Burmese syllabification error in ngram > unnest_tokens

Question

Burmese syllabification error in ngram > unnest_tokens

alexanderbeatson opened this issue 2 years ago · comments

Following is the reproducible code.

x = data.frame (n = 1:10, txt = "နှင့် အ တူ")
x %>% unnest_tokens(ngram, txt, token = "ngrams", n = 2) %>% glimpse ()

In Burmese, "နှင့်" is a single syllable and cannot be broken into two. But when I use unnest_tokens with the parameter ngrams , it breaks "နှင့်" into two ("နှ" and "င့်")

"နှင့်" is just an example. It actually breaks into two syllables if the second consonant with ် (asat/killer) has the suffix ့ (dot below) or း (visarga).

In case tidytext needs Burmese syllabification, I may probably help you with that. I wrote the regex for Burmese syllabification (It comes with spelling error tolerance, but can be removed).

In the meantime, is there any solution to skipping build-in Burmese syllabification? I check the collapse parameter but not working.

Julia Silge · Answer 1 · Tue Apr 26 2022 00:32:50 GMT+0800 (China Standard Time)

Hmmmm, if I am understanding you correctly, I don't think I can reproduce the problem you are reporting:

library(tidytext)
library(dplyr)
#> 
#> Attaching package: 'dplyr'
#> The following objects are masked from 'package:stats':
#> 
#>     filter, lag
#> The following objects are masked from 'package:base':
#> 
#>     intersect, setdiff, setequal, union
df <- tibble(n = 1, txt = "နှင့် အ တူ")
df %>% unnest_tokens(ngram, txt, token = "ngrams", n = 2)
#> # A tibble: 2 × 2
#>       n ngram
#>   <dbl> <chr>
#> 1     1 နှင့် အ 
#> 2     1 အ တူ

^{Created on 2022-04-25 by the reprex package (v2.0.1)}

The default tokenizer in tidytext in tokenizers, which you can also use to see how this is happening:

library(tokenizers)
txt <- "နှင့် အ တူ"
tokenize_ngrams(txt, n = 2)
#> [[1]]
#> [1] "နှင့် အ" "အ တူ"

^{Created on 2022-04-25 by the reprex package (v2.0.1)}

I don't think this is a tidytext, or even an R, issue? This is probably an encoding and/or maybe a C locale issue? The tokenizers package uses some underlying C++ handling code.
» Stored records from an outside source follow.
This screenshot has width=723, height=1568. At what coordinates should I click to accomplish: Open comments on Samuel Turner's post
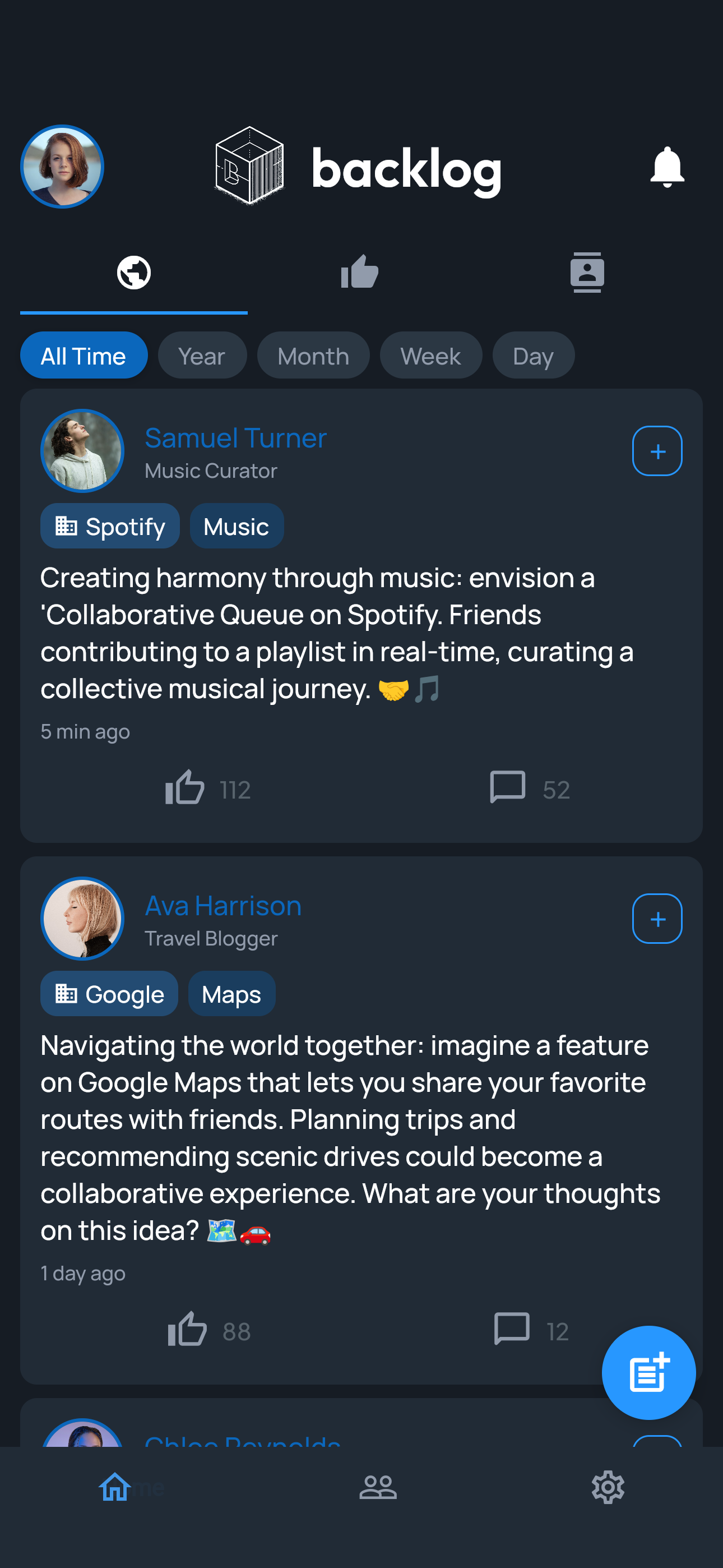coord(507,788)
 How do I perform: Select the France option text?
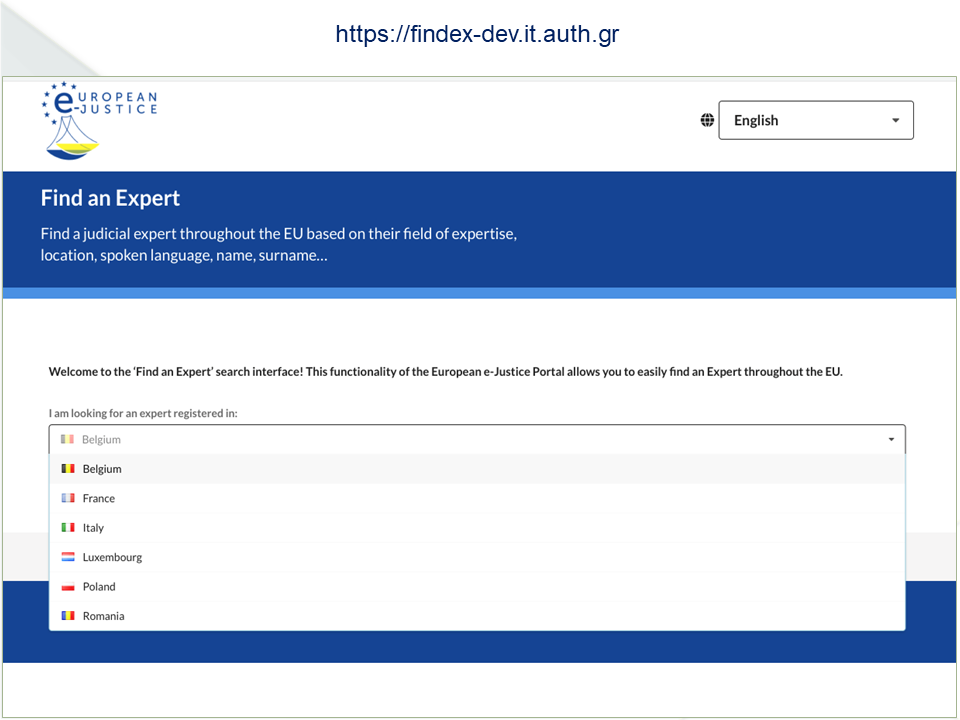click(x=99, y=498)
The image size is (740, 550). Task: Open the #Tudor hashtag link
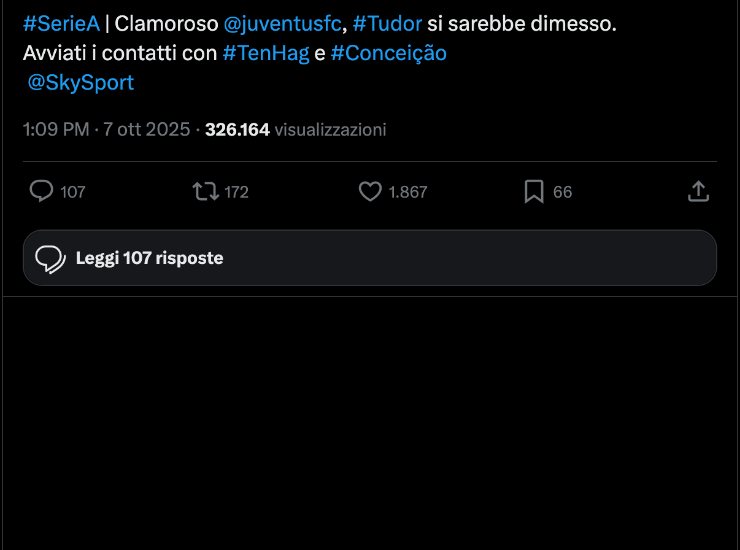pos(387,24)
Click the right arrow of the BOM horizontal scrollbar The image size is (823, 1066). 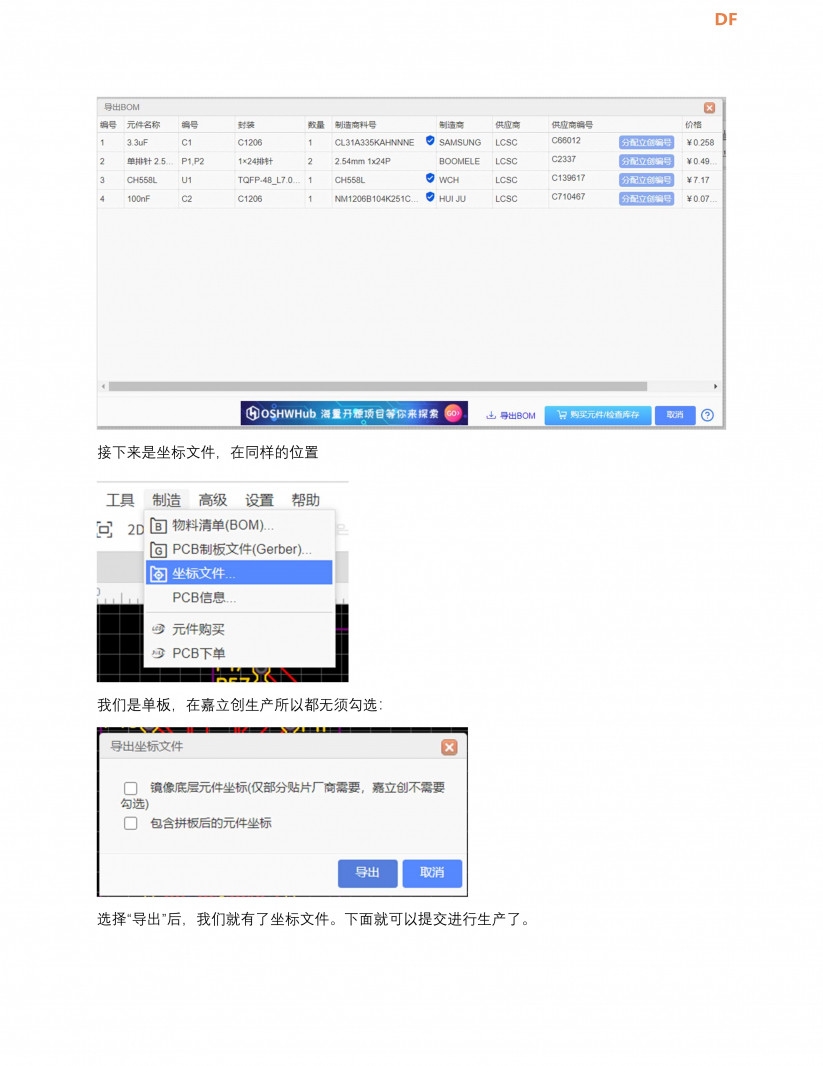pos(716,386)
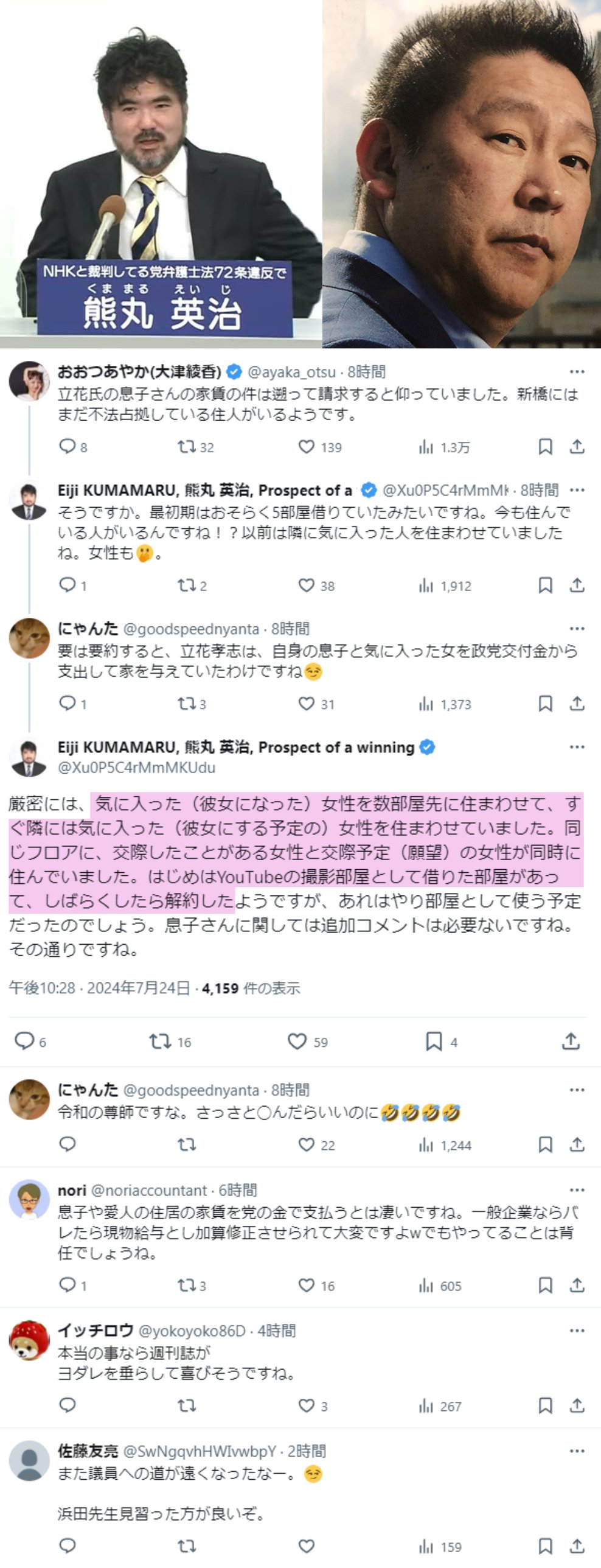Repost おおつあやか's tweet with 32 reposts
Viewport: 601px width, 1568px height.
pyautogui.click(x=186, y=447)
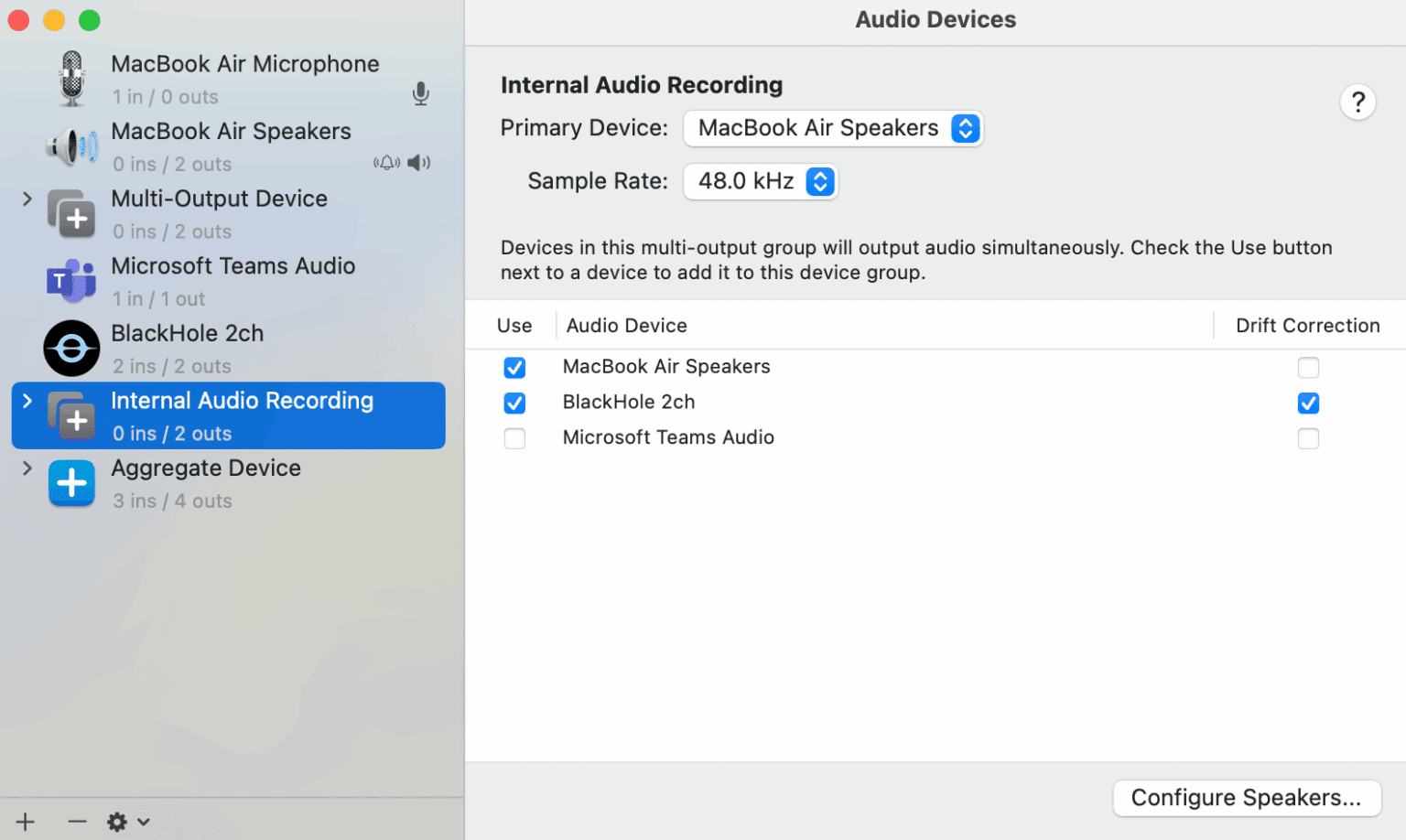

Can you create a reprex (a minimal reproducible example) for your problem? The goal of a reprex is to make it easier for us to recreate your problem so that we can understand it and/or fix it. Specifically we will want the session info to see what platform, etc, you are using.

If you've never heard of a reprex before, you may want to start with the tidyverse.org help page. You may already have reprex installed (it comes with the tidyverse package), but if not you can install it with:

install.packages("reprex")

Thanks! 🙌

Alexander Beatson · Answer 2 · Sat Apr 30 2022 23:28:33 GMT+0800 (China Standard Time)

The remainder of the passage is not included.